** EXERCISE MATERIAL follows **

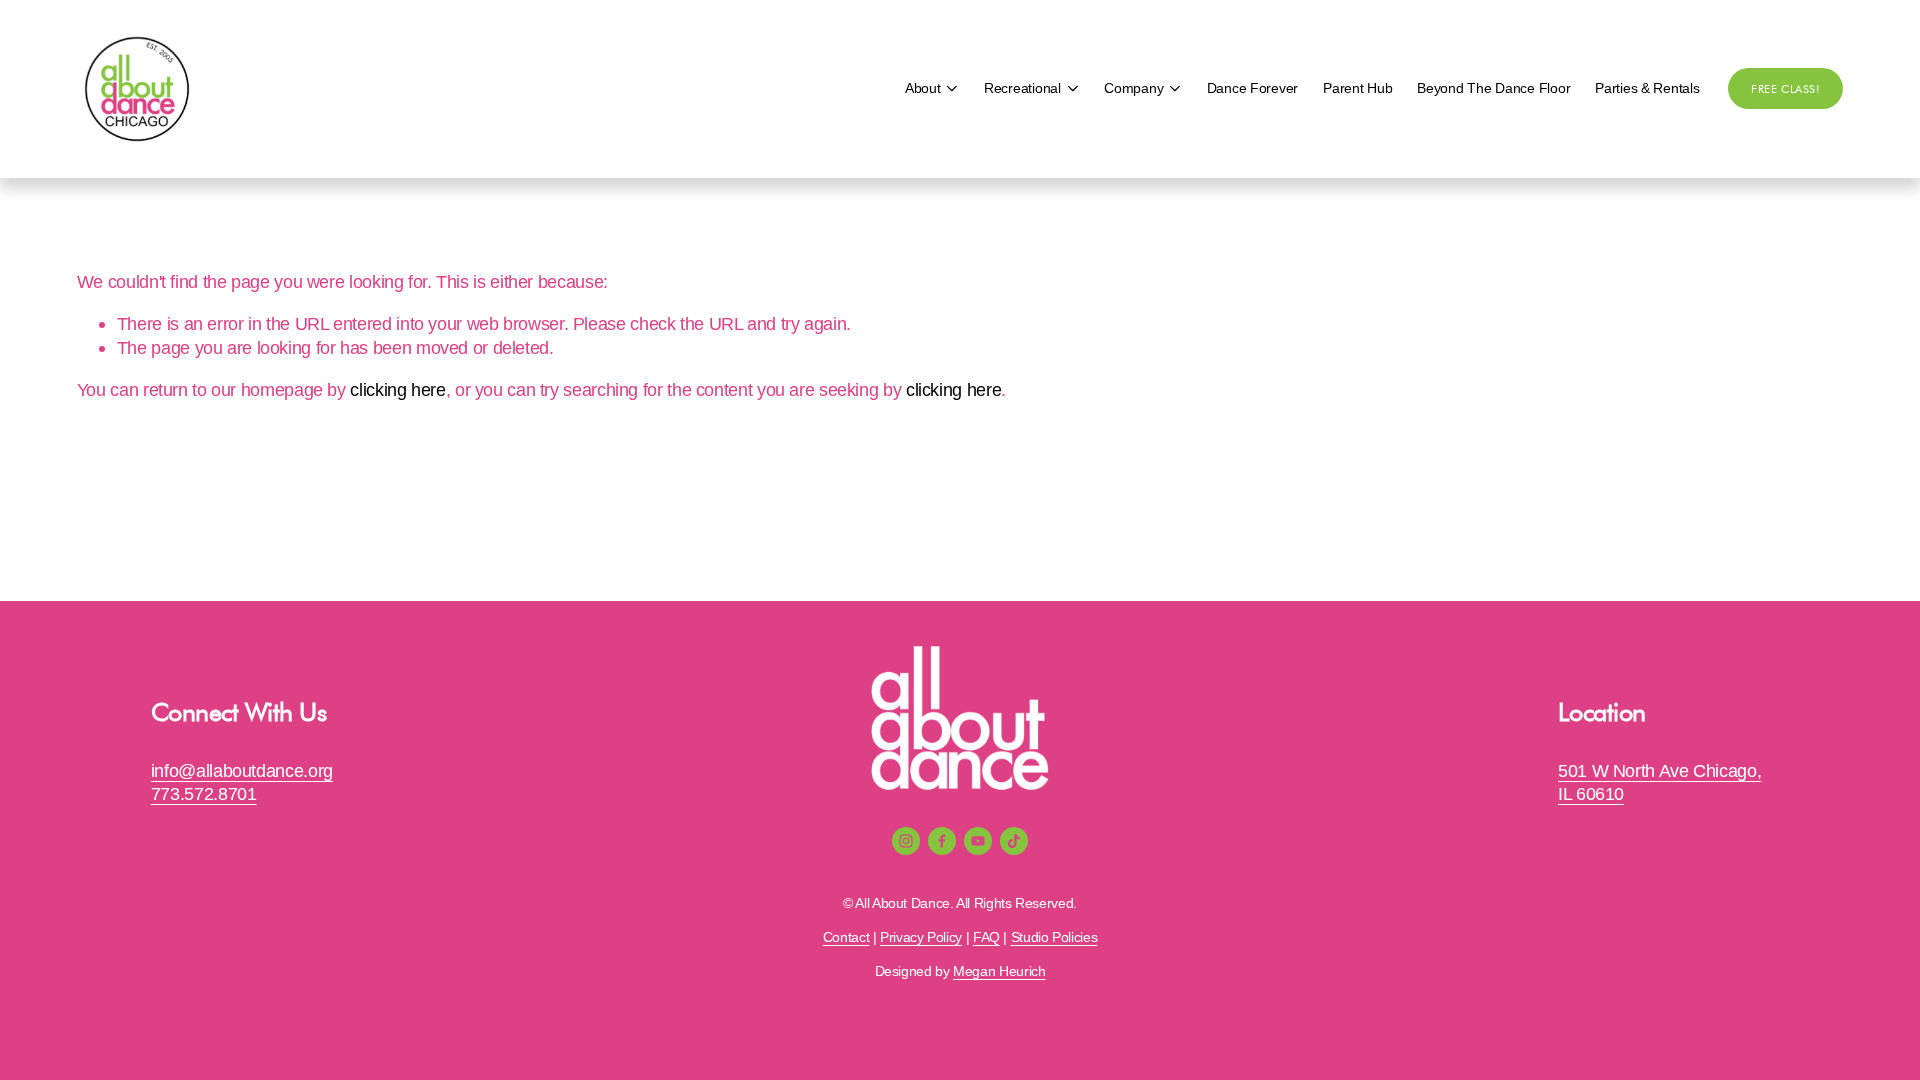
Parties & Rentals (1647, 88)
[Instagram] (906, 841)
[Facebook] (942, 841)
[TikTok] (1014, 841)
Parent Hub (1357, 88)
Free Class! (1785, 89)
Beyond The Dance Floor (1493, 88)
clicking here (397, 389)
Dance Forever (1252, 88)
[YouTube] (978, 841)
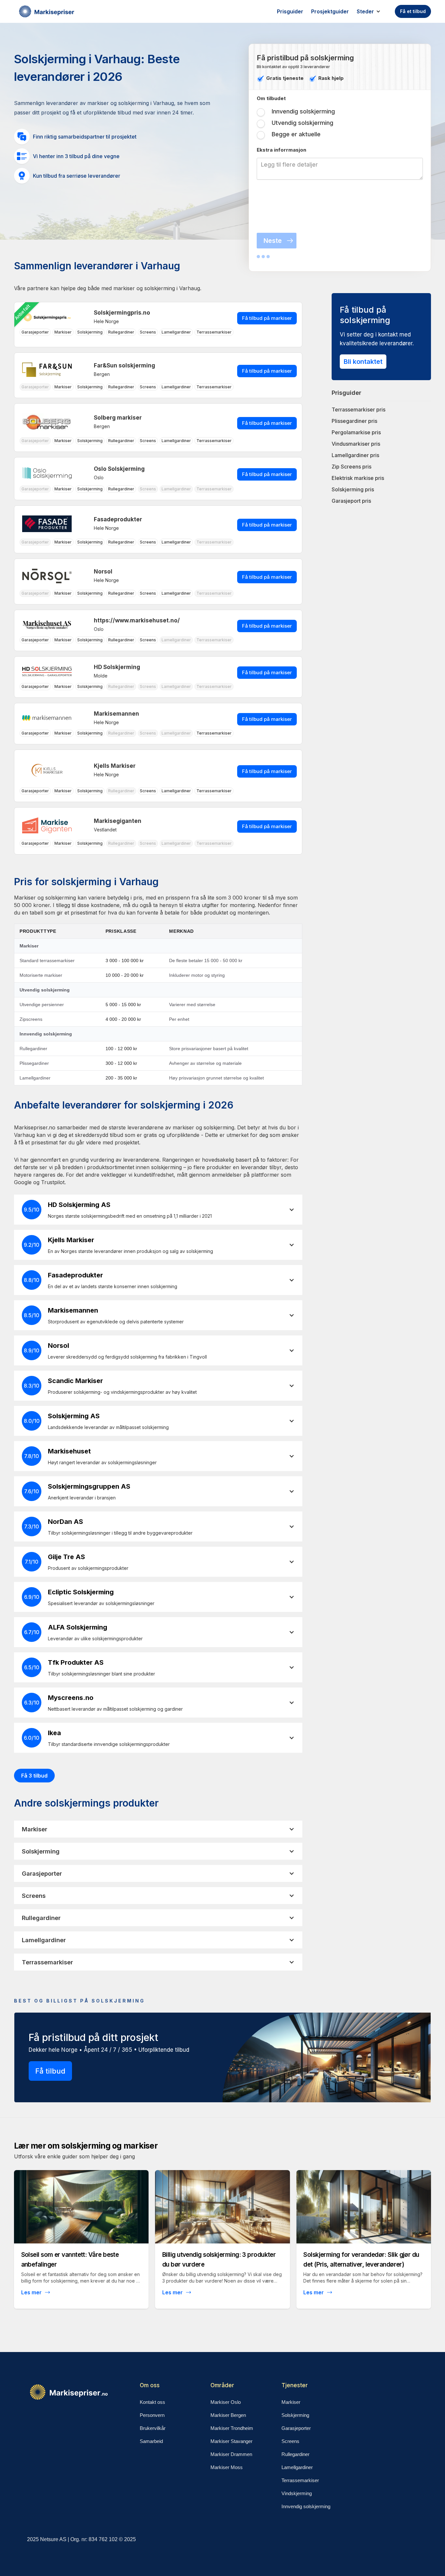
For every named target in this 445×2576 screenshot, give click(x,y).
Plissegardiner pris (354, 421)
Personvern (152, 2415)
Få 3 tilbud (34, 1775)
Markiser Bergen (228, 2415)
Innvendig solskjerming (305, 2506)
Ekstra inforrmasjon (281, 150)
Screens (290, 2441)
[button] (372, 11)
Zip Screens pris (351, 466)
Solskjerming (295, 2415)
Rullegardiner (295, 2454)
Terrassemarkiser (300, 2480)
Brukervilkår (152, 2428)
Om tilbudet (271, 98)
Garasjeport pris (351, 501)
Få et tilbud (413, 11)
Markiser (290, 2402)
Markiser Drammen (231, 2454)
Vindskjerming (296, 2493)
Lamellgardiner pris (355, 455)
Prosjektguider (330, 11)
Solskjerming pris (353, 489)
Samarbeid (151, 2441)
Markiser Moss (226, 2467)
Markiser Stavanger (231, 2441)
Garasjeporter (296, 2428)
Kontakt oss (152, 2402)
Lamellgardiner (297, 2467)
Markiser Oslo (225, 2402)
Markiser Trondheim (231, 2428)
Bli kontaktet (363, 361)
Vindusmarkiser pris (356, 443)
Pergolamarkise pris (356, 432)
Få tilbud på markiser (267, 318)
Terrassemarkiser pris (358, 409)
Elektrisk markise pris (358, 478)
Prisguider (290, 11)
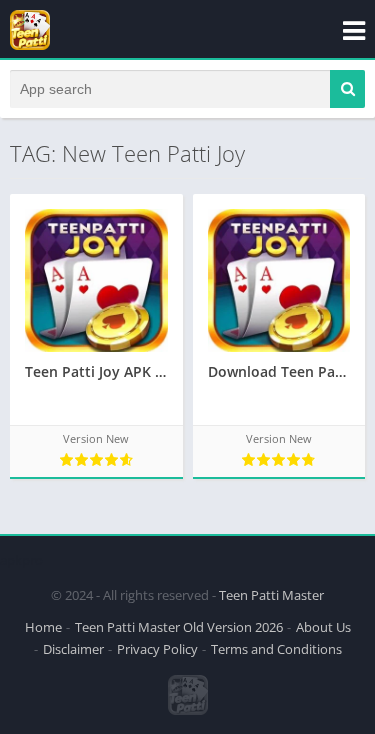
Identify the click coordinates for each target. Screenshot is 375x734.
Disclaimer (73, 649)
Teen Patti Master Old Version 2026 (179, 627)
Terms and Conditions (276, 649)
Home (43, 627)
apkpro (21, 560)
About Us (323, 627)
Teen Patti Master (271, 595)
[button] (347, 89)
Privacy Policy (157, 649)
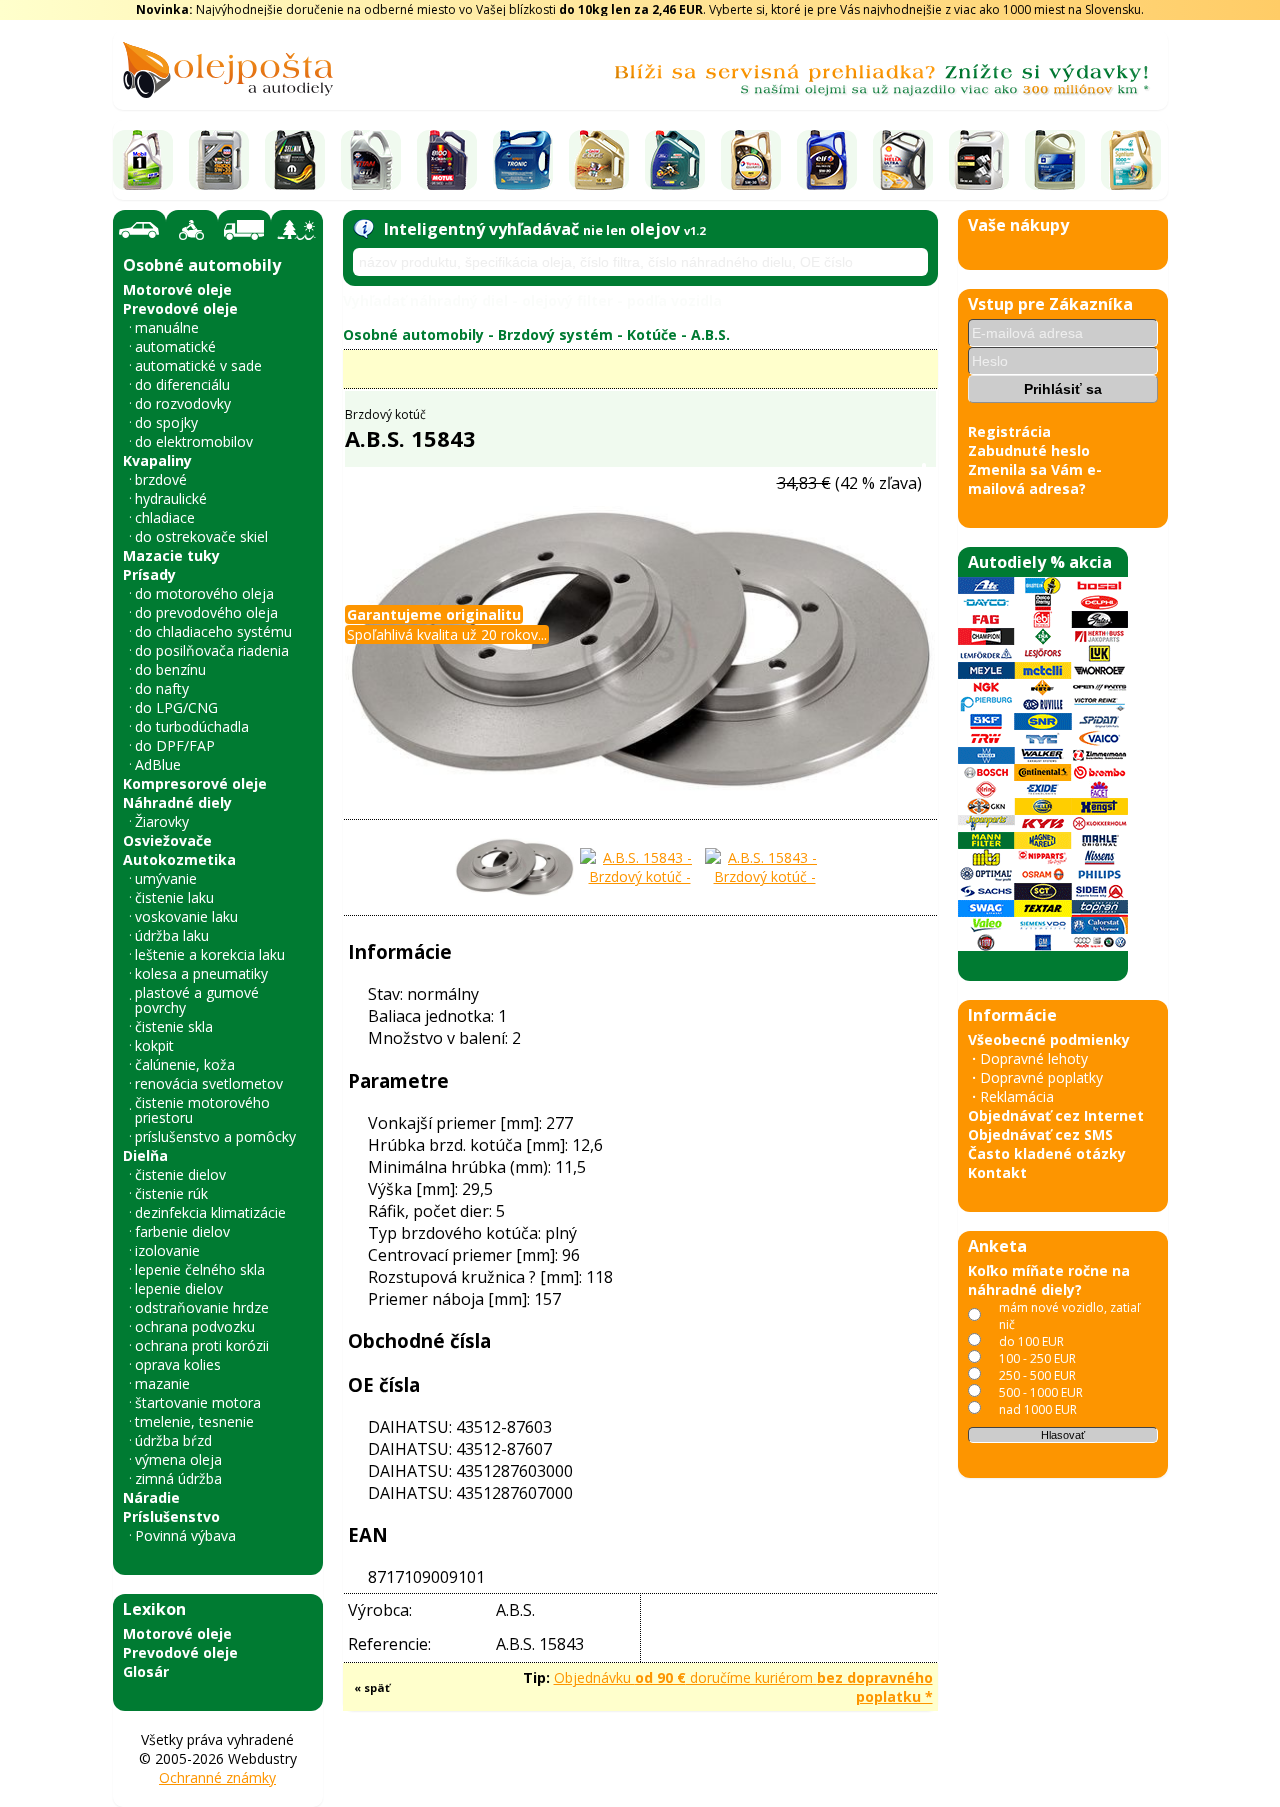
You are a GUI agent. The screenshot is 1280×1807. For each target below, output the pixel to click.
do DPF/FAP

** End of EXERCISE MATERIAL **

Which lines of the material above hold the string "Lamellgardiner"? Pull them out.

EXERCISE RESULT:
Lamellgardiner pris (355, 455)
Lamellgardiner (297, 2467)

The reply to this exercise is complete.